◆ **Task prompt**: Consider the listing below. Extract exactly the lines from the line containing "Task: Click output port of 学生名单 node" to the line containing "Open the Type dropdown showing Transfer", both included.

◆ **Supplied data**:
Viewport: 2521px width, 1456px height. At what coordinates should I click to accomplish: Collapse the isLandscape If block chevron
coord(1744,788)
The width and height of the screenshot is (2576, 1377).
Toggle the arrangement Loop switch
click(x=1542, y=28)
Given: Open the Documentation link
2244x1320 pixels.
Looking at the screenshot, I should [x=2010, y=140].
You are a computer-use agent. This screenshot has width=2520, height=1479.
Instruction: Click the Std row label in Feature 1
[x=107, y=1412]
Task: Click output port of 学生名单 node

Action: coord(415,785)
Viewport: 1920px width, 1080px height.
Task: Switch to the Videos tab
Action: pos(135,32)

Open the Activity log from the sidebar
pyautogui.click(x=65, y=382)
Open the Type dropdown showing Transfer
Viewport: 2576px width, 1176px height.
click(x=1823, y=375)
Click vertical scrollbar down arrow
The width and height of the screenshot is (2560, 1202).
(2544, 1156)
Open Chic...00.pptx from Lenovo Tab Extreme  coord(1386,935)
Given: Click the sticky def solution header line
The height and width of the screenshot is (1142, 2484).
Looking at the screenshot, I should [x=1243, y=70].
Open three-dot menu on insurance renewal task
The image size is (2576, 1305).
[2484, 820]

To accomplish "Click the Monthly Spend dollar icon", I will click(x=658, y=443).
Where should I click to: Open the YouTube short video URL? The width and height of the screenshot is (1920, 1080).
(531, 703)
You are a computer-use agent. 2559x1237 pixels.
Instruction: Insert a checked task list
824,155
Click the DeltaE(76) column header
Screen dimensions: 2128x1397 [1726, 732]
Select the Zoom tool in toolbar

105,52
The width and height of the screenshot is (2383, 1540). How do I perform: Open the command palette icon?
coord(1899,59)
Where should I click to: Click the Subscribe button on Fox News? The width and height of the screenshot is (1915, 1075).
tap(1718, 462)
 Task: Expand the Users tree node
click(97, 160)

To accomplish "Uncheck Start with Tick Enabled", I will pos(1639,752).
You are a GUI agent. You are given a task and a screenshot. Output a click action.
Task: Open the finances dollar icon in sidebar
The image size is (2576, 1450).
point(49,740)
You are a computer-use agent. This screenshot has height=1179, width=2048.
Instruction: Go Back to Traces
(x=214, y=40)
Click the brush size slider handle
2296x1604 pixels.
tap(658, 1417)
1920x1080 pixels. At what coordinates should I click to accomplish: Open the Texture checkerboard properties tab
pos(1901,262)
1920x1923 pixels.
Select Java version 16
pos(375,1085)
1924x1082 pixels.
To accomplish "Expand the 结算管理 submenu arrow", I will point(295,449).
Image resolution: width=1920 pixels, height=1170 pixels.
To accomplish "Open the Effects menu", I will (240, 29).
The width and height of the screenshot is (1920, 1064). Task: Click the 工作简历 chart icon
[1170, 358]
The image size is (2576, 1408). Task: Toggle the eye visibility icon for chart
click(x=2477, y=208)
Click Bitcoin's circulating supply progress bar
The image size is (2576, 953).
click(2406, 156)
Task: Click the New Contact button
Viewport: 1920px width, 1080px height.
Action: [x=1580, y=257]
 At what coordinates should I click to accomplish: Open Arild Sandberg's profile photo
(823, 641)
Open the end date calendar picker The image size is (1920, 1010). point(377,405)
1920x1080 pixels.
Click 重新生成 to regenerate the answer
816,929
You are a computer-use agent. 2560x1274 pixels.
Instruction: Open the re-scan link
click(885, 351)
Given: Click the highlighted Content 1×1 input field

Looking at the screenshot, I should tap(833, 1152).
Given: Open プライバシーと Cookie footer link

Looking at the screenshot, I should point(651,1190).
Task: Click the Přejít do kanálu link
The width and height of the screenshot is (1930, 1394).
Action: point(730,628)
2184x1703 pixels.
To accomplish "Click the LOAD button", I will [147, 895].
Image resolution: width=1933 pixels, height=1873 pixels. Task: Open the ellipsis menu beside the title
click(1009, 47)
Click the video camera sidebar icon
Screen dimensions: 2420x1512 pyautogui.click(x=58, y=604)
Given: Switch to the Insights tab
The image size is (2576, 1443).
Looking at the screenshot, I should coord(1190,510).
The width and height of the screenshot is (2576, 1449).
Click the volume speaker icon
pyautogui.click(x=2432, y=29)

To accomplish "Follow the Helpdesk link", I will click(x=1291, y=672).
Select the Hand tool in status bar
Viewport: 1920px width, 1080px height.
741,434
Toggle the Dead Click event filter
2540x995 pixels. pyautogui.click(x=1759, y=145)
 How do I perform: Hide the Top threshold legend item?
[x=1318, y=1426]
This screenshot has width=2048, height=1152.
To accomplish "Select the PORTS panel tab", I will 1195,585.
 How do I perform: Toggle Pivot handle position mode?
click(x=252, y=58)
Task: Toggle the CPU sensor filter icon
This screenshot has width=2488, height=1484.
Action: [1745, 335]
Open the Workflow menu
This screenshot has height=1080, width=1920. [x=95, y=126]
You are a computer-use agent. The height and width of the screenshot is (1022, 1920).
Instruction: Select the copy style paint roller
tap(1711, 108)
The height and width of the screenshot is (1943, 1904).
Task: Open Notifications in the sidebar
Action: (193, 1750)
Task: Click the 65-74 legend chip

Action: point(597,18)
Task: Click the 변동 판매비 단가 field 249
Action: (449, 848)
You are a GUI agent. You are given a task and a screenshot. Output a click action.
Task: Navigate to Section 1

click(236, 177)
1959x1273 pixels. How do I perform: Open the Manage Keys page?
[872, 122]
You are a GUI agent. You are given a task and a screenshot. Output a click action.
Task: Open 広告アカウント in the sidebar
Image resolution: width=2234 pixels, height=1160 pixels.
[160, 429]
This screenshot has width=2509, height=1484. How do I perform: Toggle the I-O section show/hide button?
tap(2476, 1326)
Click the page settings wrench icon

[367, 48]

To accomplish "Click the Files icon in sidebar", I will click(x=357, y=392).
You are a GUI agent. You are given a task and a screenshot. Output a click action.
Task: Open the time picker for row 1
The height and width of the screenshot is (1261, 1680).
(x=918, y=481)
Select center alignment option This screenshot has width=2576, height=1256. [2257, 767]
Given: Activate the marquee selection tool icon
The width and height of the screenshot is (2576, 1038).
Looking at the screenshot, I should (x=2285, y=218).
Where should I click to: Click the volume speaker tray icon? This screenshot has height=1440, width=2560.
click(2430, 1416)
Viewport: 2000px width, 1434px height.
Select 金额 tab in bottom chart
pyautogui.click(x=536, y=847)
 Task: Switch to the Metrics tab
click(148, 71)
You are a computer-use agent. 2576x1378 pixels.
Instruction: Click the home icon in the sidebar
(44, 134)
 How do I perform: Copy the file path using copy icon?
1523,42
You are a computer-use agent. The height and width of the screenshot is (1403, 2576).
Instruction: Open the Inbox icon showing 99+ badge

◆ **Your solution**:
Task: Click output port of 学生名单 node

Action: coord(415,785)
Viewport: 1920px width, 1080px height.
Task: Switch to the Videos tab
Action: pos(135,32)

Open the Activity log from the sidebar
pyautogui.click(x=65, y=382)
Open the Type dropdown showing Transfer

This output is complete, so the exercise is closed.